- Location: Norddjurs Municipality
- Nearest city: Randers
- Coordinates: 56°31′10.6″N 10°13′57.9″E﻿ / ﻿56.519611°N 10.232750°E

= Coast and Fjord Center =

Coast and Fjord Center (Kyst- og Fjordcentret) by the 30 kilometer (19 mi) long Randers Fjord in Denmark, Northern Europe, is a coastal nature dissemination and visitors center located in the village Voer by the southern bank of Randers Fjord, 15 kilometers from the fjords outlet into the Kattegat sea between Denmark and Sweden. The Kyst- og Fjordcenter is located in Norddjurs Municipality.

The Center is financed through public funding, donations from foundations, and user payment.

External facilities located in the coastal town Grenå 45 kilometers from Voer, include Grenå Naturskole (Grenå Nature School) Facilities in the coastal resort village Fjellerup are also part of the center.

The Coast and Fjord Center has got a varied range of equipment and gear.
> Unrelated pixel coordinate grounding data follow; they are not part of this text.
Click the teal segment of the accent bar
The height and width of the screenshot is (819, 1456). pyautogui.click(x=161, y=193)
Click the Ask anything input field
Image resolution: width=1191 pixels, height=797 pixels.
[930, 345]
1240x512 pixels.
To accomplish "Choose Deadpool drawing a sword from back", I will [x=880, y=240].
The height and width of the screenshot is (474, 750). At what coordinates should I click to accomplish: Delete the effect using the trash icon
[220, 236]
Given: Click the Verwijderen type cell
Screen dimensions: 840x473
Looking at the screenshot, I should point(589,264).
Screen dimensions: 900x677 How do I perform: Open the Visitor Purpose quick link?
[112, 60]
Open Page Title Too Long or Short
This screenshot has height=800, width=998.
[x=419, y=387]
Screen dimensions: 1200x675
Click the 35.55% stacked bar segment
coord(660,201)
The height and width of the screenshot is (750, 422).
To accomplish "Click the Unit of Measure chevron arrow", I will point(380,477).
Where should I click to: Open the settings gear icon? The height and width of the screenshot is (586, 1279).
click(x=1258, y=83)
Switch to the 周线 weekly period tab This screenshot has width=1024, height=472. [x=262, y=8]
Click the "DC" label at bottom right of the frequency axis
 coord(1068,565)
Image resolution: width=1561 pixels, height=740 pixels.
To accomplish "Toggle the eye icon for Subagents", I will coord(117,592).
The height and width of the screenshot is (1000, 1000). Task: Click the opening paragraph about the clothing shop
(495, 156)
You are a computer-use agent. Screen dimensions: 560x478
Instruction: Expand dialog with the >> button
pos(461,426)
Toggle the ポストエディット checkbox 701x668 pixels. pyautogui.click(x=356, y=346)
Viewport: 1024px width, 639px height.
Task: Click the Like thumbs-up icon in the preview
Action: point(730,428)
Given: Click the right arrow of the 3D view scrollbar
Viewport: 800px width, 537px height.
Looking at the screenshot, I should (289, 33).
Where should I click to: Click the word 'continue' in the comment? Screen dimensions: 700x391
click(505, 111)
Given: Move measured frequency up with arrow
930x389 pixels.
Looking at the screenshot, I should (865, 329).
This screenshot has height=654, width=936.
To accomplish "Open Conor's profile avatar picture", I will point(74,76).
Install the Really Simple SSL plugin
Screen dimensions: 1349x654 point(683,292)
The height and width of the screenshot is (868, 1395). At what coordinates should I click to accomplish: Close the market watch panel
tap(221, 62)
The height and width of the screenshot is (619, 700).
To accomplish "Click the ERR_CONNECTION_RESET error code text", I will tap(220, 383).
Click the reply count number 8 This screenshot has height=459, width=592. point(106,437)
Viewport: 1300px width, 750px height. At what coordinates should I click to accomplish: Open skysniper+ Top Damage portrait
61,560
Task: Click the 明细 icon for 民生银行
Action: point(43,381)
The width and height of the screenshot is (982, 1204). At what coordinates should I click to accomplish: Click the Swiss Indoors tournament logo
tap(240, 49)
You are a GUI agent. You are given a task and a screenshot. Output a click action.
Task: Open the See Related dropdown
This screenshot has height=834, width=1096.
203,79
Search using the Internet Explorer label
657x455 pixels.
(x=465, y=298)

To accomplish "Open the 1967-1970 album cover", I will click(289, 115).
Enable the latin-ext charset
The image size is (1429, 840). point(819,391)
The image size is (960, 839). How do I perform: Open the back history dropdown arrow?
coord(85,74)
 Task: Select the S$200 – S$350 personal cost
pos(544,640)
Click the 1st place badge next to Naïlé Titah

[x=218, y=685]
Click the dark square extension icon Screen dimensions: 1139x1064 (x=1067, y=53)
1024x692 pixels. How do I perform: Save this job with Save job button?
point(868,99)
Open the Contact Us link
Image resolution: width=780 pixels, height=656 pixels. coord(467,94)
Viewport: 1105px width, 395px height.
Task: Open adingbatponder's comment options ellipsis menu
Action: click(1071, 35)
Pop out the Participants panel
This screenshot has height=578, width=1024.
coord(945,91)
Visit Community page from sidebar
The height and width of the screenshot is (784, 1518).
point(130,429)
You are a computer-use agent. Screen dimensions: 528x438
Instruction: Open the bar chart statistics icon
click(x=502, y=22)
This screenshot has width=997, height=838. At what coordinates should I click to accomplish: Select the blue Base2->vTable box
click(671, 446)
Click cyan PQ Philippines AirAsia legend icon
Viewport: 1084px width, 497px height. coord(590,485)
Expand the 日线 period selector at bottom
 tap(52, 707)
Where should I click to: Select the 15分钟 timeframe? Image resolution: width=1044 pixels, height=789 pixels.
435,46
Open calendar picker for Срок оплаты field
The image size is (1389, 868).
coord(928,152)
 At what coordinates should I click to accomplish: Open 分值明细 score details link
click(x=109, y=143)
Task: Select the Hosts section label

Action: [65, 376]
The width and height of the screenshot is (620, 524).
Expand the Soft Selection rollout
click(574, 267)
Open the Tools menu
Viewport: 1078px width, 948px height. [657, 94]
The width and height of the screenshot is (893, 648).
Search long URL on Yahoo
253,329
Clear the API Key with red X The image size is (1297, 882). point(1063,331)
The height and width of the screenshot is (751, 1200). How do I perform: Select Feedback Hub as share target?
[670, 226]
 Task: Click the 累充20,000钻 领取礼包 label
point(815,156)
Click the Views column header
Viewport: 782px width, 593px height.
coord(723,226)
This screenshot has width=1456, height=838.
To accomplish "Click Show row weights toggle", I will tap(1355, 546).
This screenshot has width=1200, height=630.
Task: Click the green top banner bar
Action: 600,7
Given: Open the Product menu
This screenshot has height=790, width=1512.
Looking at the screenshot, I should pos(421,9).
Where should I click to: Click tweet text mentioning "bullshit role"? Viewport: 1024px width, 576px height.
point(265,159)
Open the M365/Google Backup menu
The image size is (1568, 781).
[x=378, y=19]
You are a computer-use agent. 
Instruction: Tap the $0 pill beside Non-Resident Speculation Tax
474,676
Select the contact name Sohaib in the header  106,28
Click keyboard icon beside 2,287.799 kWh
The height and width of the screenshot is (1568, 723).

Including kajaks, canoes, small motor boats and a fast inflatable boat.

The center includes conference facilities and different types of accommodation. Also primitive centered around campfires. In Voer there are six four-room bedrooms, plus tepee like tents in different seizes with room for between 5 and 25 people sleeping in each tepee. There are also six shelters with room for 6-7 people in each shelter.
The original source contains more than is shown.